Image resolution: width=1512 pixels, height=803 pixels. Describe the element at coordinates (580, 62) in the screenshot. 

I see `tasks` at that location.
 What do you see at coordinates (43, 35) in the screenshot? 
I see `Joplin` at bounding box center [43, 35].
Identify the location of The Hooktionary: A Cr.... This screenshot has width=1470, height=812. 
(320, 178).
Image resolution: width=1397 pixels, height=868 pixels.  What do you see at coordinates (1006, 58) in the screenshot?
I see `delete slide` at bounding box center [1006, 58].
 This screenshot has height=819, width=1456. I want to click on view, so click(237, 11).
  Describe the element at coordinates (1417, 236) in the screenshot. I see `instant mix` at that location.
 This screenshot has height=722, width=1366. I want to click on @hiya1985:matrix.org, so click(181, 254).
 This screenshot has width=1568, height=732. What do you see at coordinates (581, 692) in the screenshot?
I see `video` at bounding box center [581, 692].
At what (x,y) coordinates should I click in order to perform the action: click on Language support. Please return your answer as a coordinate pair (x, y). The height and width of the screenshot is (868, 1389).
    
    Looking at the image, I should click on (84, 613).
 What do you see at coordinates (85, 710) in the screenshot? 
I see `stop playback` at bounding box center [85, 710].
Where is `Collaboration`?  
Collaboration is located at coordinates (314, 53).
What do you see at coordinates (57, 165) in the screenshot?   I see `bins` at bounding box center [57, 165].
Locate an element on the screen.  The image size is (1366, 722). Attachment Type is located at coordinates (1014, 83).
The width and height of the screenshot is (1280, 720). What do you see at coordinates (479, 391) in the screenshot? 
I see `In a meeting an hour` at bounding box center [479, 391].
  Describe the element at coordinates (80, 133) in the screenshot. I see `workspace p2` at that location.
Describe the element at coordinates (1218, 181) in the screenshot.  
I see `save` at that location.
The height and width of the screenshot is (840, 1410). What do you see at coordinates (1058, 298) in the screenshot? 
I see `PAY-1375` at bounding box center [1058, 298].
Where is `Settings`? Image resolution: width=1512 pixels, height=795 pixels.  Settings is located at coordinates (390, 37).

_ _ _ _ _

Express everything from the line containing "Identify the location" down to the line containing "(320, 178)." in the material above as a JSON list of strings, one string per line, leaving out any blank lines.

[
  "Identify the location of The Hooktionary: A Cr.... This screenshot has width=1470, height=812. ",
  "(320, 178)."
]